Meanwhile, the Tigers have several defensive players who might look at home on elite SEC rosters. Brad Madison and Kony Ealy appear next in the line of uppercrust defensive ends that includes Ziggy Hood, Aldon Smith and Jacquies Smith. Defensive tackle Sheldon Richardson, a former five-star recruit who spent two years at a California junior college, had eight tackles for loss as a junior and appears ready to break out in his second season. At linebacker, Zaviar Gooden weighs 230 pounds and runs like a cornerback. "He's quick. He can make a mistake and make up for it," fellow linebacker Will Ebner said of Gooden. "That's something most people don't have. That's something I don't have."
What the Tigers don't have is a roster packed with such athletes at every position and even in some backup roles. Georgia and South Carolina do, especially on the defensive line. That, Henson said, is the critical difference between the Big 12 and the SEC. "You'll see as good top-end players in the Big 12," Henson said. "The biggest difference [in the SEC] is probably the week-to-week depth."

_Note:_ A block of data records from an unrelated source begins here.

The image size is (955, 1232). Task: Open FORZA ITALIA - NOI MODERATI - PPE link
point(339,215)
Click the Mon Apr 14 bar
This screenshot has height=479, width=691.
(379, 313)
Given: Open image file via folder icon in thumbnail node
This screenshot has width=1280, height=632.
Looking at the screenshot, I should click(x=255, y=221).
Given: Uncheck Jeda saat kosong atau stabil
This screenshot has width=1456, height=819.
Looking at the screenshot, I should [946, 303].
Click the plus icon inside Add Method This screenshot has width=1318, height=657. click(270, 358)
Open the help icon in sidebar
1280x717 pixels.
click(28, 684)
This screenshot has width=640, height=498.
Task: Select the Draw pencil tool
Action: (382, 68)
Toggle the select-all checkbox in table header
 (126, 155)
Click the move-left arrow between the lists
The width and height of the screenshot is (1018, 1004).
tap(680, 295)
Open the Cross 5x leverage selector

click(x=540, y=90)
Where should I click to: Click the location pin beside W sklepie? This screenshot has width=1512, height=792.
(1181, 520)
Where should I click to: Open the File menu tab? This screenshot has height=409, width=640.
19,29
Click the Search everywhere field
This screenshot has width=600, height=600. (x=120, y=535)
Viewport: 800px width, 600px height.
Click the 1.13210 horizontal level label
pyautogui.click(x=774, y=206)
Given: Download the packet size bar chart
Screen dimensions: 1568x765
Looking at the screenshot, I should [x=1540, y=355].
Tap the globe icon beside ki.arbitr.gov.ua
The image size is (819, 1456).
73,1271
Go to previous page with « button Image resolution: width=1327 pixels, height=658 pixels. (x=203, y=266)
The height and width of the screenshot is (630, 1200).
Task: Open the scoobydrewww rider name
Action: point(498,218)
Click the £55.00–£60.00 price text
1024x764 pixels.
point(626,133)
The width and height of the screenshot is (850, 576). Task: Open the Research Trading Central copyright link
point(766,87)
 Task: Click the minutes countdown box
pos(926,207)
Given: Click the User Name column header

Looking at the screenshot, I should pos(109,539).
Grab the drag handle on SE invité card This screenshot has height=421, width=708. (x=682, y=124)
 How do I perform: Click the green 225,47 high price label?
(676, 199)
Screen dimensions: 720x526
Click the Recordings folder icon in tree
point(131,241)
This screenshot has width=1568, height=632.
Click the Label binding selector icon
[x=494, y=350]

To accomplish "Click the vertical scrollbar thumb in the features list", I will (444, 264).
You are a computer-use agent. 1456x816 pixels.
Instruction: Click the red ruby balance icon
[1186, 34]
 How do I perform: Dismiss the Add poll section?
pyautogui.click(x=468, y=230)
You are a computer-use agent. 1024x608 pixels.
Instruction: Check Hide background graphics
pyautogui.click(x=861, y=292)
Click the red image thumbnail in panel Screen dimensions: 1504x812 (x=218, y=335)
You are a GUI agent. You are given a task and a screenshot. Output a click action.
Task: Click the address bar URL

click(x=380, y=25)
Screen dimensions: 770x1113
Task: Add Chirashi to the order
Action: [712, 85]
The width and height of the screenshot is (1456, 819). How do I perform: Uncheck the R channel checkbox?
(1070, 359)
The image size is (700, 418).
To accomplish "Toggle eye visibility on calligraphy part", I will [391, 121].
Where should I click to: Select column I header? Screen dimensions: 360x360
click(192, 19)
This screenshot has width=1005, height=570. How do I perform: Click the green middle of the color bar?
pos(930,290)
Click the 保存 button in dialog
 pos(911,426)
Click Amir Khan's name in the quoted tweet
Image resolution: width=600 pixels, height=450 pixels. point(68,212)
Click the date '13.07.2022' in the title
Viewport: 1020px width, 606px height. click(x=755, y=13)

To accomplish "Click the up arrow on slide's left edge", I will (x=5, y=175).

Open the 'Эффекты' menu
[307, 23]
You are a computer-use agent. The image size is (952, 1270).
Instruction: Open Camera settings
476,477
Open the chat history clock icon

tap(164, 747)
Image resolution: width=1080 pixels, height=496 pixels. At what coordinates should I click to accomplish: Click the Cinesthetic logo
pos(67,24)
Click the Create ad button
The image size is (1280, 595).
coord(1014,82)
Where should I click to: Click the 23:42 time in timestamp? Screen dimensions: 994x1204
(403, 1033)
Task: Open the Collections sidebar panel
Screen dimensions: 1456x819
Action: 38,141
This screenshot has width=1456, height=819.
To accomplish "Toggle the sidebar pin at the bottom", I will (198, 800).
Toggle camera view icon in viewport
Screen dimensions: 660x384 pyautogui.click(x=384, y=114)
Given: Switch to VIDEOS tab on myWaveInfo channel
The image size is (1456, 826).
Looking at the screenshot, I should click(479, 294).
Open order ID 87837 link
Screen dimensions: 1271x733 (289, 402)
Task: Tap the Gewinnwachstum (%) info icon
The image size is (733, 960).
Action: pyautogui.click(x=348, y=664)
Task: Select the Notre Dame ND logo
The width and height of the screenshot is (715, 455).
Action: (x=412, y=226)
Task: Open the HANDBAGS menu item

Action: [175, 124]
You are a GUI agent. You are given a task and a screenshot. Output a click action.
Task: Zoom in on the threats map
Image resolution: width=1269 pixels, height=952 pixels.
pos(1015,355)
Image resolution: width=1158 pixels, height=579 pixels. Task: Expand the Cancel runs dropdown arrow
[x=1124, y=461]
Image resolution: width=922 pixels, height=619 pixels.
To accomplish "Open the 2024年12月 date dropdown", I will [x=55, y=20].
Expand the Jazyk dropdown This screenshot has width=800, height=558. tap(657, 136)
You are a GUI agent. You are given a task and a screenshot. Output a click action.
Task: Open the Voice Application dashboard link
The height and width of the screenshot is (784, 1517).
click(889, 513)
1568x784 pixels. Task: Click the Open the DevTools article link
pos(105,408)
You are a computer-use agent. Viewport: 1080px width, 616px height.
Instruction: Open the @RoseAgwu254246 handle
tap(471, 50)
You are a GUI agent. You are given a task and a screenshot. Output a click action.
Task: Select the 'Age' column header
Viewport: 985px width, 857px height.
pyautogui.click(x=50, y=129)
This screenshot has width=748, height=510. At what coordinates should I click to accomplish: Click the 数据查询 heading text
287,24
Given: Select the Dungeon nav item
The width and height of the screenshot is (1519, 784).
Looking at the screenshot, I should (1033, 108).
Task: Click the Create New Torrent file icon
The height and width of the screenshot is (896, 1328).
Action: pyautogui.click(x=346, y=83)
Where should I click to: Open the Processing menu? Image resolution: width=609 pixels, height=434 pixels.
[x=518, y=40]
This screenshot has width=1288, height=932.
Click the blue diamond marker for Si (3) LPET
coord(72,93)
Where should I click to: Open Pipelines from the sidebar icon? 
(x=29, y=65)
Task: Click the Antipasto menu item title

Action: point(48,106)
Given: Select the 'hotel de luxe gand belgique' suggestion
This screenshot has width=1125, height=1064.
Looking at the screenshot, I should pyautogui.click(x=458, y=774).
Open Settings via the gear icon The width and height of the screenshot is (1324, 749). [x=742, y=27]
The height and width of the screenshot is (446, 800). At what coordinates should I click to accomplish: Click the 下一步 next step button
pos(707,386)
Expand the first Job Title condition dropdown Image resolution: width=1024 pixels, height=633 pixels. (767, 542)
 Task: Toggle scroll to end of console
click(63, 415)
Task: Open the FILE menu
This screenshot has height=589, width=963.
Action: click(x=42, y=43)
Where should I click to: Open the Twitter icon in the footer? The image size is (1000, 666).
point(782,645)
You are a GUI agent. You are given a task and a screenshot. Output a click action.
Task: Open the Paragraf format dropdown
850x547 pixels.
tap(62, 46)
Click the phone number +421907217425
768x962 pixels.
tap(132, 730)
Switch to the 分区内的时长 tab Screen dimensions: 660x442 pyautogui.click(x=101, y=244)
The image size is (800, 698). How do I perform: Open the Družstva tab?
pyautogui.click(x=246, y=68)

Unlike many of his fellow head coaches, who were dragged along through conference realignment with no say in the move, Pinkel had a chance to voice his opinion before the Tigers elected to leave the Big 12. Though Pinkel said the ultimate decision was made by the chancellor, president and Board of Curators, Pinkel endorsed the move to his bosses. But not because he thought it was necessarily the best move for Gary Pinkel or for Missouri's short-term prospects. "It was what I thought was best for the University of Missouri," Pinkel said. "It wasn't what I thought was best. The best thing for me was we stay in the Big 12. But obviously, there is a reason why four teams left. There were severe problems."
Pinkel's endorsement carried only one condition. "As long as you invest," he said. "That's the No. 1 thing. If you're not going to invest, if we're just going to go in there and do the best we can, I don't want to be a part of it." He'll get his wish. In the next few months, the school will announce future facilities improvements.
Next month, Henson and running backs coach Brian Jones will head to Florida in an attempt to introduce a new crop of recruits to Missouri football. Safeties coach Alex Grinch will do the same in the Atlanta area, where prospects who drive along I-85 in Gwinnett County already pass a Missouri "Proud to be SEC" billboard. The Tigers will keep recruiting in Texas, the state that gave them Franklin, Gooden and former stars such as quarterback Chase Daniel and linebacker Sean Weatherspoon. Pinkel doubts the exit from the Big 12 will shut the door on Texas, not after several Texans have used Missouri as a path to the NFL.
As for the new recruiting grounds and new opponents, Pinkel is realistic. He knows that while the SEC will give the Tigers more money than they're accustomed to, no one in the league is going to hand Missouri anything else. "You've got to prove yourself," Pinkel said. "This whole thing is you've got to earn respect. This is not real complex. There are no predictions here. Nothing. The bottom line is you're one of the new teams, and you've got to earn respect."